# DSCI 100: Individual Project Planning

## (1) Data Description


In the `sessions.csv` dataset, there are 1535 observations. There are 5 variables:
- hashedEmail:
- start_time:
- end_time:
- original_strt_time:
- oritinal_end_time: 


In the `players.csv` dataset, there are 196 observations. There are 7 variables:
- experience: Experience level of the player
- subscribe: Whether a player subscribed to a game-related newsletter
- hashedEmail: Anonymized email for each player
- played_hours: Total time spent playing for each player in hours
- name: Player name
- gender: Player gender
- Age: Player age

## (2) Questions

The goal of this analysis is to answer the question: What player characteristics and behaviours are most predictive of subscribing to a game-related newsletter, and how do these features differ between various player types? 

In order to address this broader question, this analysis will use the data in the `players.csv` dataset to answer a more specific question: Can age and the total hours played by a player predict whether they subscribe to a game-related newsletter?
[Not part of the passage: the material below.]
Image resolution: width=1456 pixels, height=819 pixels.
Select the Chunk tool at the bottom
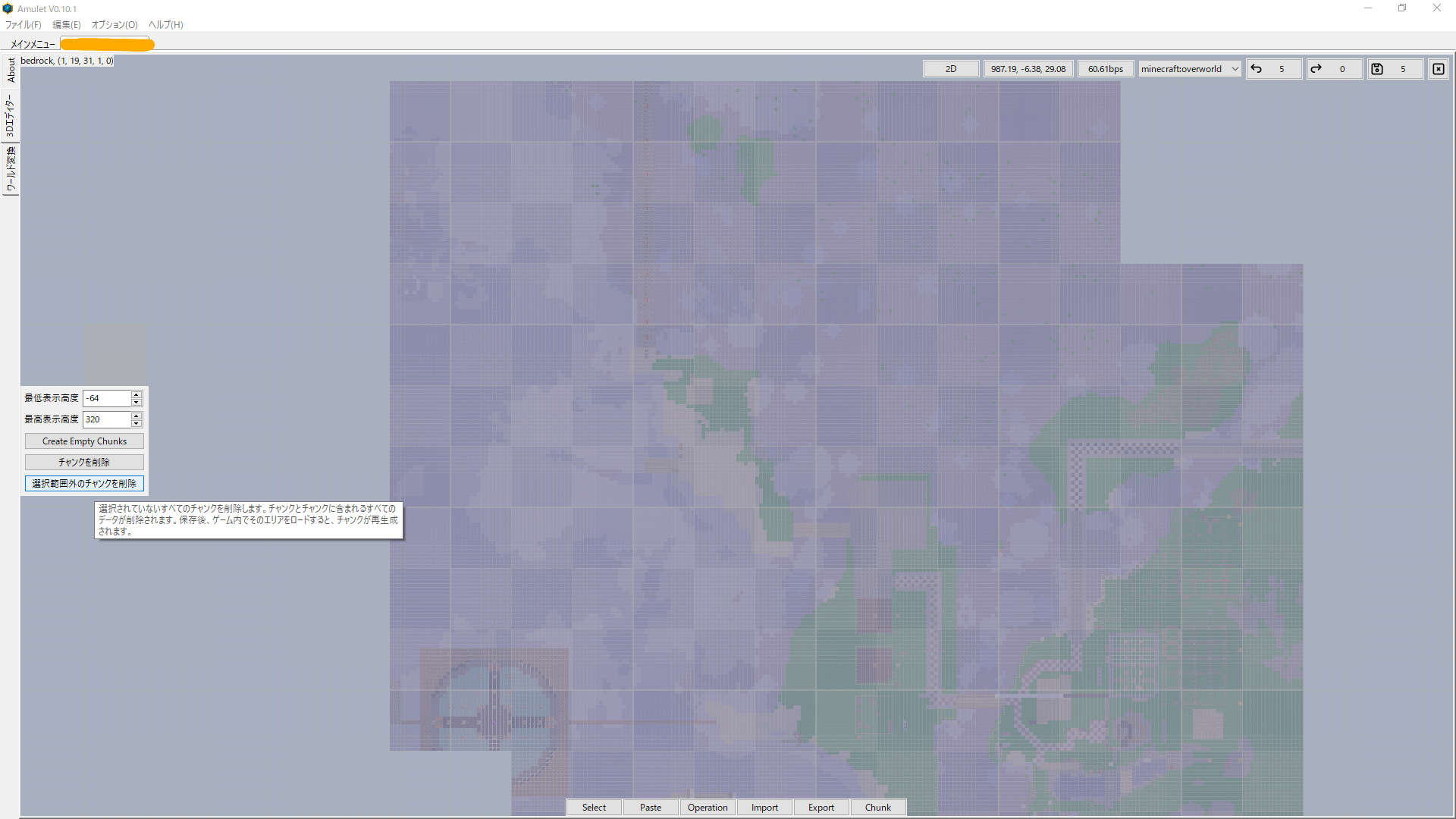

The `players.csv` dataset contains the data necessary to answer this specific question, formatted already into a table such that the explanatory variables, `played_hours` (total number of hours played) and `Age` (age of player), are in their own columns and can be analyzed to see if they can predict the response variable, `subscribe` (whether or not the player subscribes to the game-related newsletter). Each player is one observation in this dataset, so we can easily compare these variables for each player and see if the explanatory variables are good predictors.

Since only the variables from the `players.csv` dataset are relevant to this question, only this dataset will be wrangled and used in the analysis.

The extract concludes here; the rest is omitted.